Tracking Electron Transfer Dynamics in Coordination Chemistry with X-ray Sectroscopy
The ability of coordination compounds to catalyze chemical reactions and absorb visible radiation makes them appealing targets for the development of photocatalysts. One of the attributes that makes transition metals excellent catalysts – a high density of frontier orbitals – can also lead to ultrafast quenching of electronic excited states. Understanding the properties of coordination complexes that dictate the electronic relaxation dynamics has practical, as well as fundamental importance. Most successful photosensitizers and photocatalysts have utilized 4d and 5d metal centers.
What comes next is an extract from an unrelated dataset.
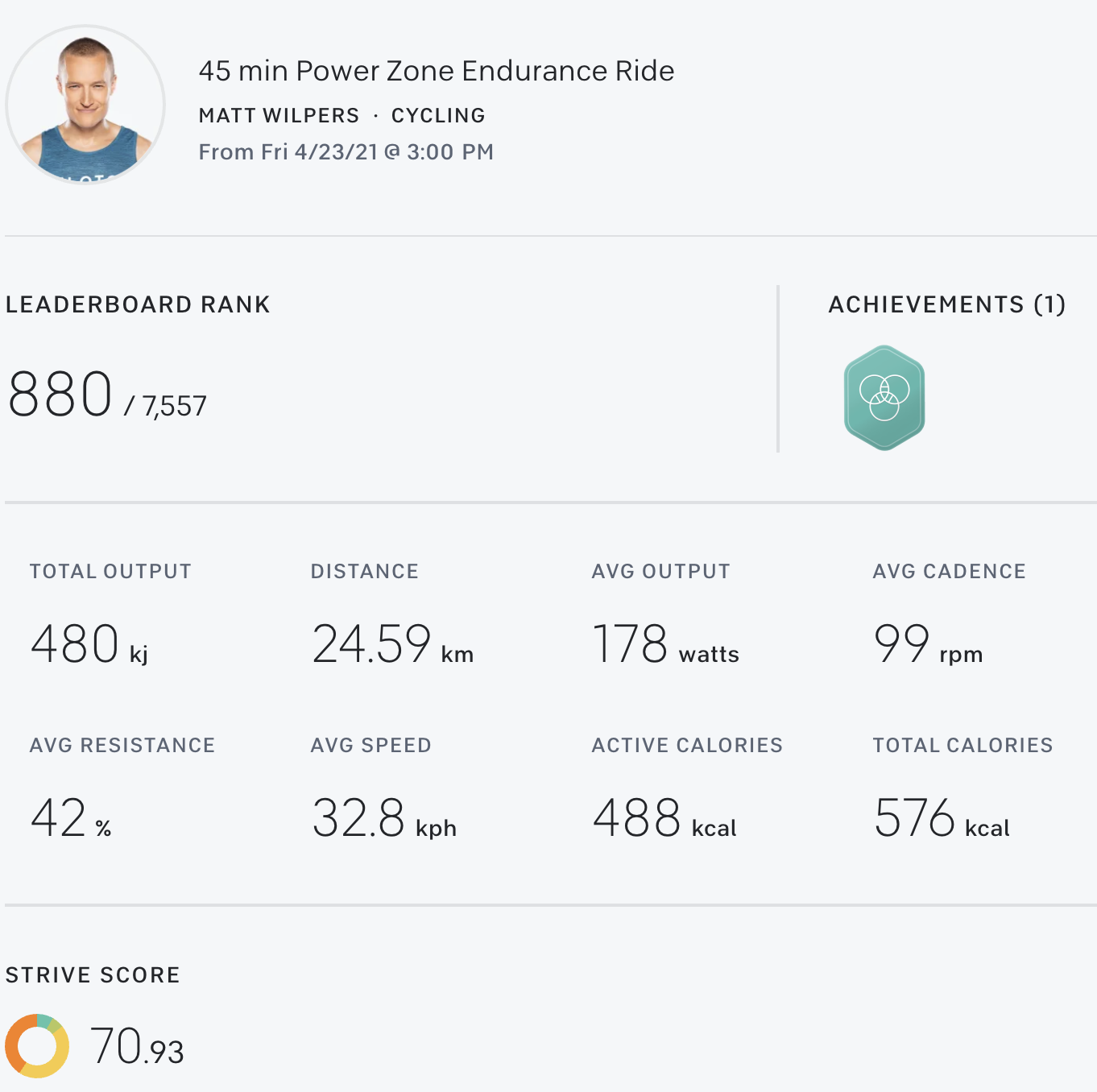Select the Total Output 480 kj value
Screen dimensions: 1097x1092
(x=89, y=645)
The significant cost and low abundance of many 4d and 5d metals has inspired attempts to substitute high cost atoms with isoelectronic 3d metal complexes. But the exchange iron for ruthenium increases the charge transfer relaxation rate by roughly a factor of one million. The huge distinction in lifetimes has generally been attributed to differences in the ligand field excite state energies. But we currently still lack a detailed understanding of how ligand field excited states and charge transfer excited states interact and how this depends upon nuclear and electronic structure. We investigated the role of ligand field excited states in the relaxation dynamics of photogenerated charge transfer states in a series of iron(II) coordination compounds with hard x-ray emission spectroscopy (XES).
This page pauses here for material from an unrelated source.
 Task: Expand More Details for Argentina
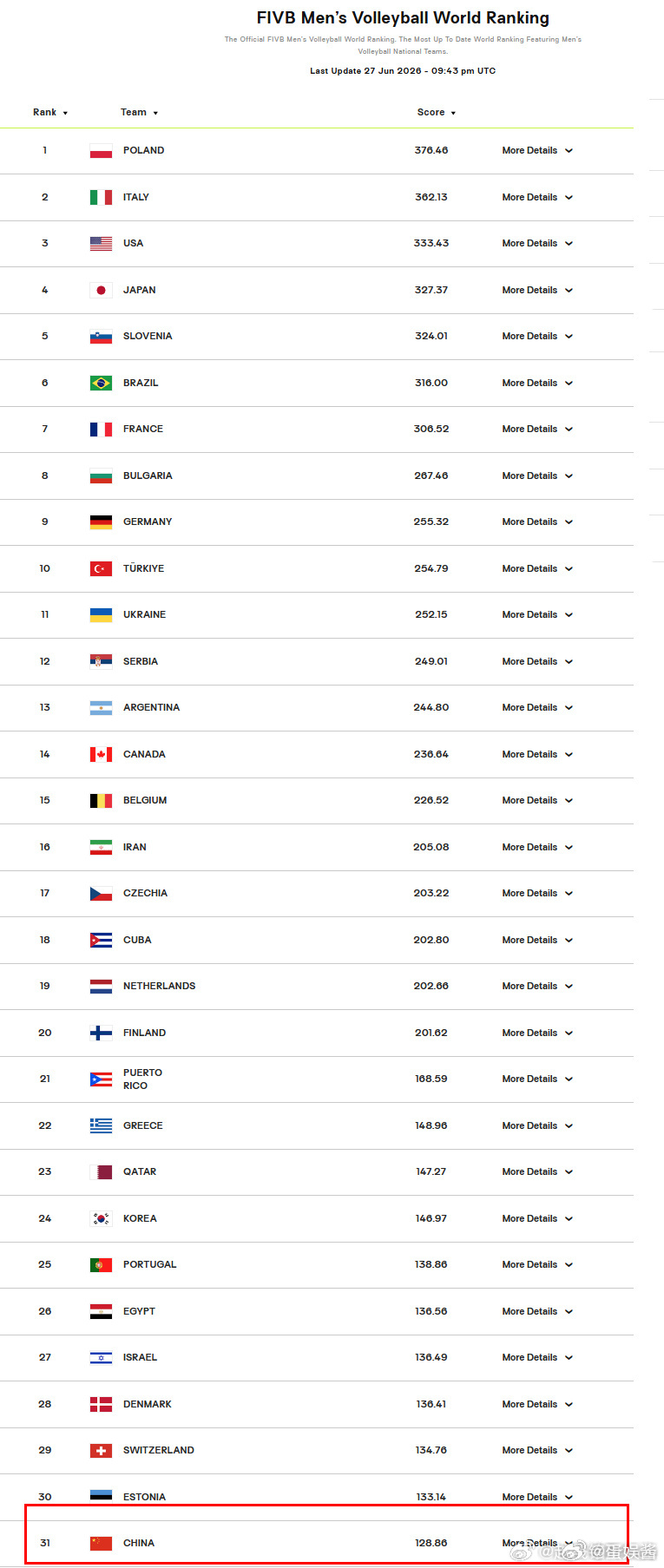tap(537, 707)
The tremendous sensitivity of XES to the charge and spin state of the transition metal centers make these techniques ideally suited to investigating the electron dynamics in coordination chemistry. By studying mixed cyanide and bipyridine ligands with advanced x-ray spectroscopy, we discovered that the excited state decay pathway can be controlled and adjusted by systematically tuning the ligand field splitting. We demonstrated that changing the iron ligands lend to a 100-fold increase in the charge transfer excited state lifetime, a critical metric for earth abundant photosensitizers.